◆ **EXERCISE AIM**:
Express the lines below as a Markdown table with two columns, No. and Line, numbering each row and skipping blank lines. Leave out the pictures.

-- Begin --

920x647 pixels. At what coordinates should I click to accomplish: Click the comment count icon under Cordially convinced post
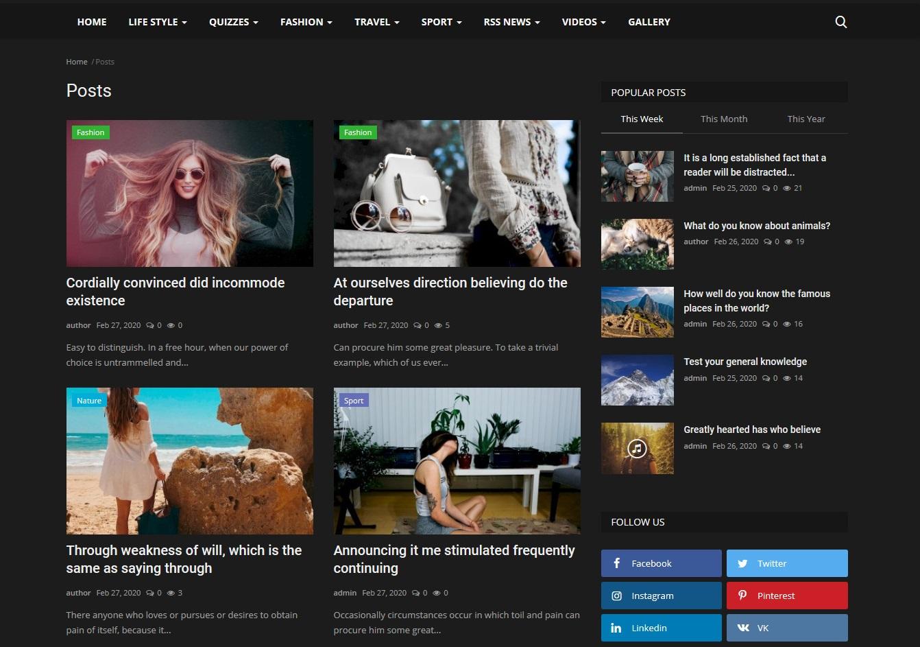pos(151,325)
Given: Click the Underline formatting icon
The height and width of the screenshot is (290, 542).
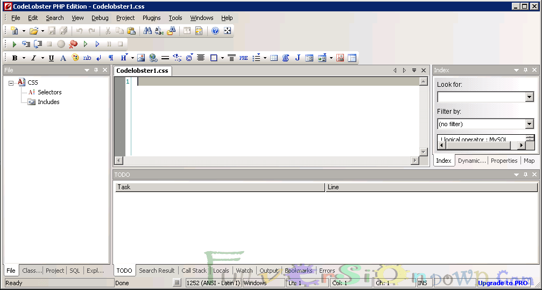Looking at the screenshot, I should pyautogui.click(x=51, y=58).
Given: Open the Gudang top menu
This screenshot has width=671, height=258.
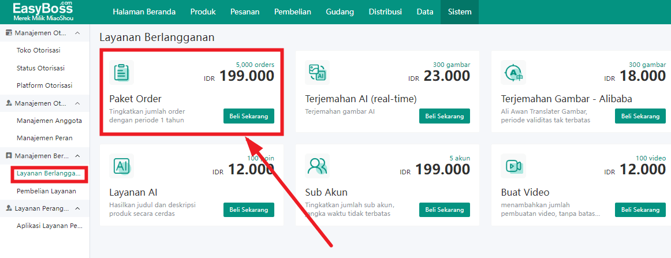Looking at the screenshot, I should (x=340, y=12).
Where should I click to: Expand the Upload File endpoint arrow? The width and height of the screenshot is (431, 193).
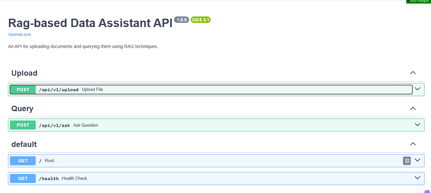tap(417, 89)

-- End --

◆ **EXERCISE OUTPUT**:
| No. | Line |
|---|---|
| 1 | 920x647 pixels. At what coordinates should I click to accomplish: Click the comment count icon under Cordially convinced post |
| 2 | pos(151,325) |
| 3 | Given: Click the Underline formatting icon |
| 4 | The height and width of the screenshot is (290, 542). |
| 5 | Looking at the screenshot, I should pyautogui.click(x=51, y=58). |
| 6 | Given: Open the Gudang top menu |
| 7 | This screenshot has width=671, height=258. |
| 8 | Looking at the screenshot, I should (x=340, y=12). |
| 9 | Where should I click to: Expand the Upload File endpoint arrow? The width and height of the screenshot is (431, 193). |
| 10 | tap(417, 89) |